ACTIVITY:
Across the records, find how many lines include the string "spending" and answer with only the figure.

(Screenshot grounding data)
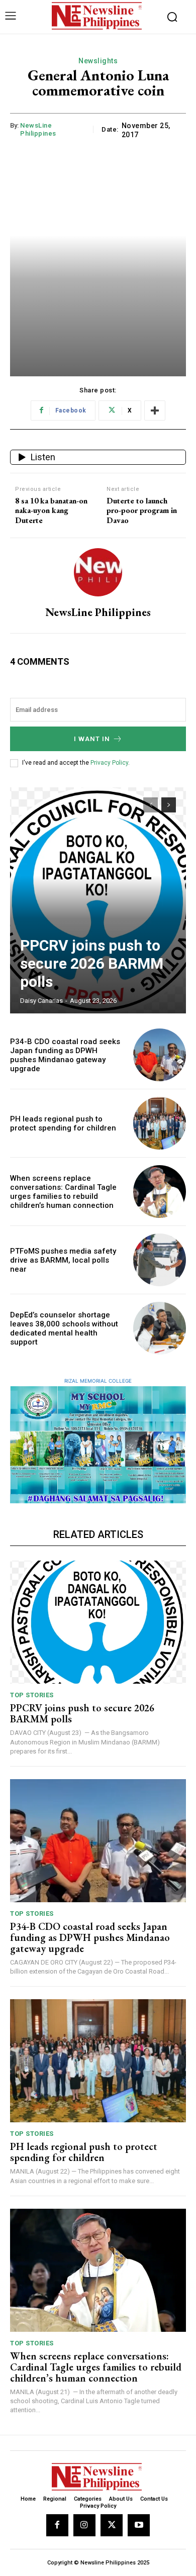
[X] (112, 2525)
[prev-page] (150, 804)
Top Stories (32, 1695)
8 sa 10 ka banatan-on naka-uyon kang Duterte (51, 510)
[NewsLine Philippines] (98, 572)
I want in (92, 739)
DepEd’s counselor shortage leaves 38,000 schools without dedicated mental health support (64, 1328)
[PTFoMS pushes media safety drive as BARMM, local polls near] (159, 1259)
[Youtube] (139, 2525)
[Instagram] (84, 2525)
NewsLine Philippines (38, 129)
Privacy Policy (109, 762)
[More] (154, 410)
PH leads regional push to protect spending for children (63, 1123)
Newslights (98, 61)
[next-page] (168, 804)
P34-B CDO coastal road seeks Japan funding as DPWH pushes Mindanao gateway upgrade (65, 1055)
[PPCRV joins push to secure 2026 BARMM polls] (98, 900)
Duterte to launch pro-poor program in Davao (142, 510)
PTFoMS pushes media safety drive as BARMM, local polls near (63, 1260)
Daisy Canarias (41, 1000)
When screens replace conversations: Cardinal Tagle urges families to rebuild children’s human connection (63, 1192)
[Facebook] (57, 2525)
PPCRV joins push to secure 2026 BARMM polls (91, 963)
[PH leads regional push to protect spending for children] (159, 1123)
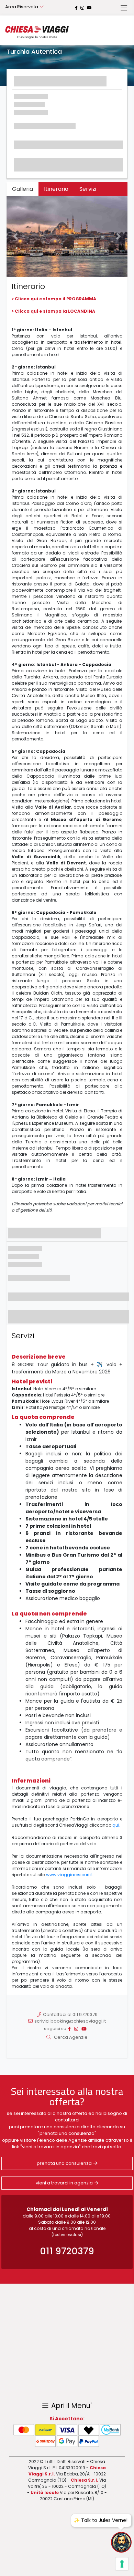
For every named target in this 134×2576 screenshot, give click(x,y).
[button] (16, 236)
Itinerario (56, 189)
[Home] (37, 32)
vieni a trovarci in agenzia (64, 2183)
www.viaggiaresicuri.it (69, 1875)
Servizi (87, 189)
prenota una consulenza (64, 2163)
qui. (116, 1825)
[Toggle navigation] (123, 8)
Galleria (22, 189)
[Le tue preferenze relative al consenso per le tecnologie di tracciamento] (122, 2563)
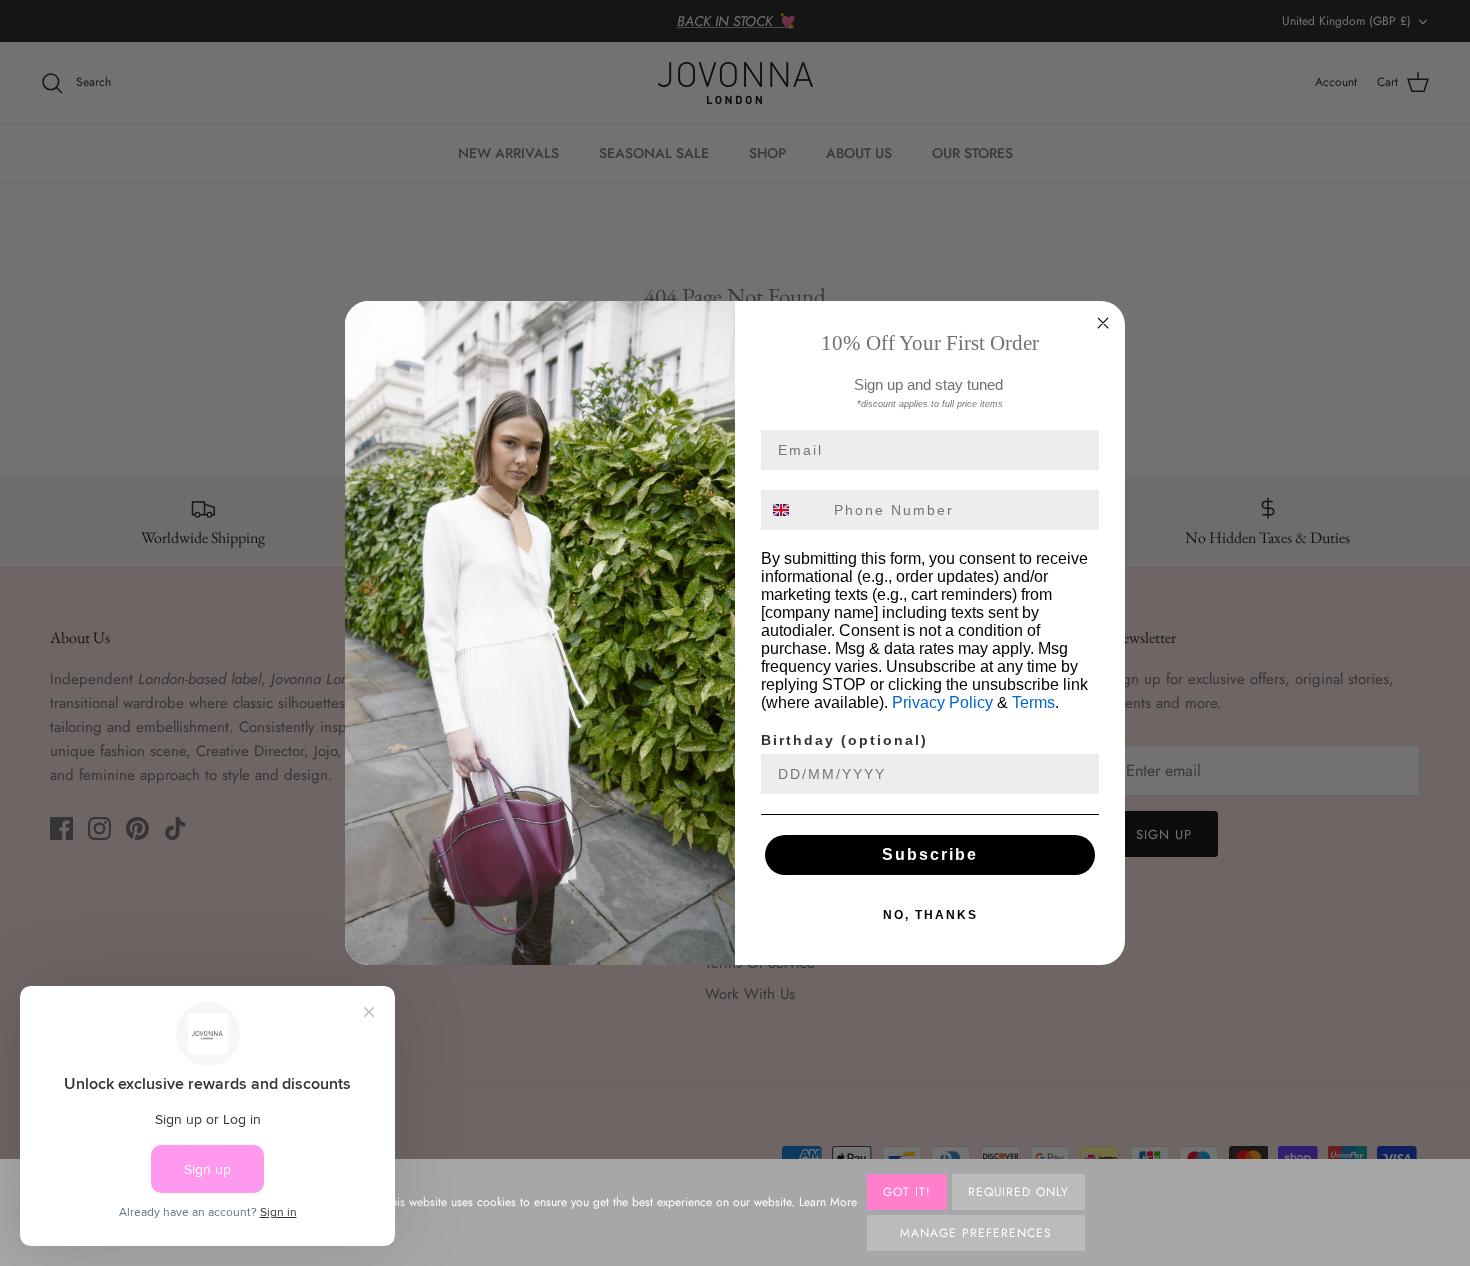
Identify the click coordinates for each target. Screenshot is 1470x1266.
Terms (1033, 702)
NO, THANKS (930, 915)
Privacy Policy (942, 702)
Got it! (907, 1192)
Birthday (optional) (844, 740)
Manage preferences (975, 1233)
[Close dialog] (1103, 323)
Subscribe (930, 854)
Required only (1018, 1192)
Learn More (828, 1202)
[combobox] (793, 510)
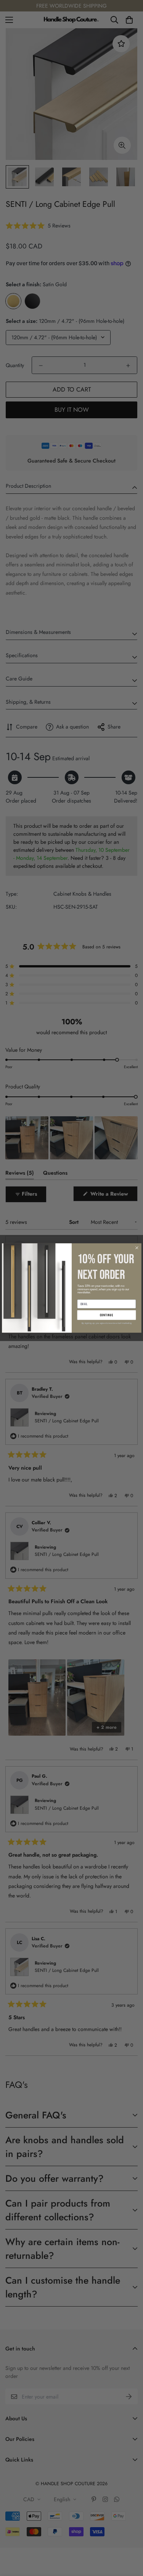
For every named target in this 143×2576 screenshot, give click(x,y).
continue (106, 1315)
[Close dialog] (136, 1248)
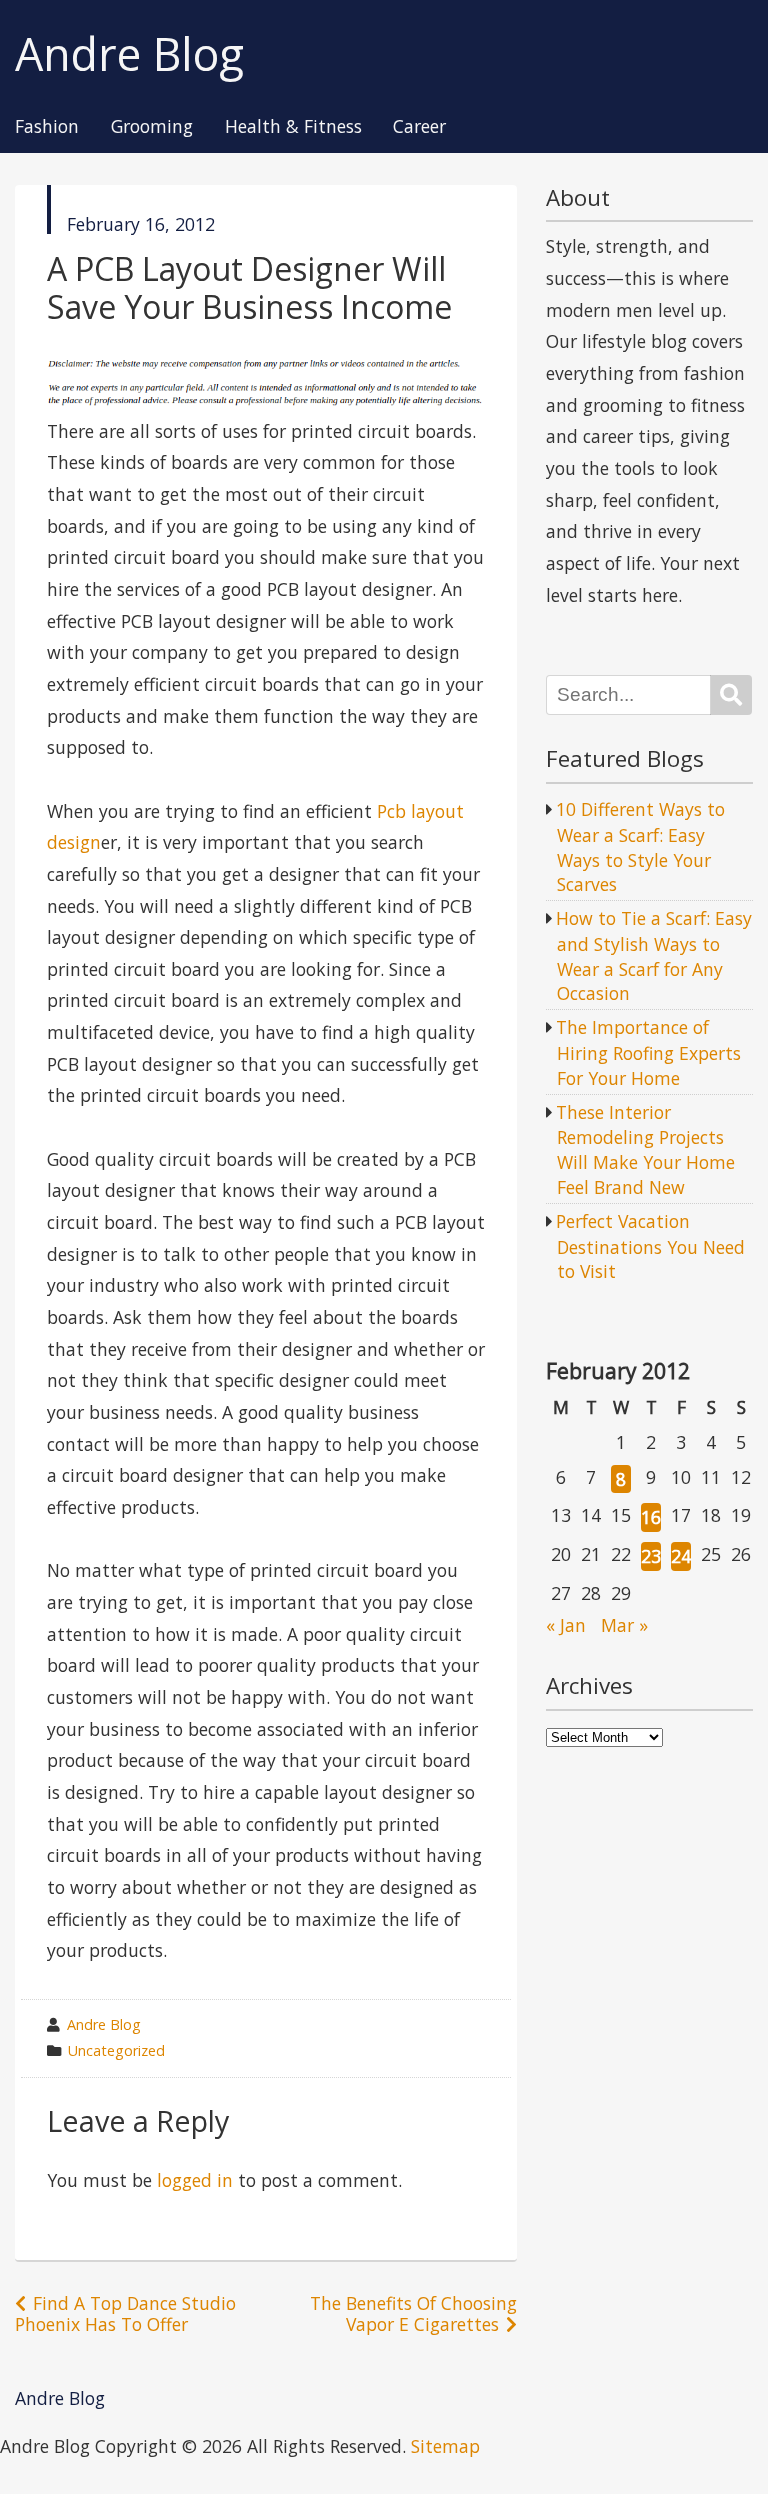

ANSWER TO THIS EXERCISE:
2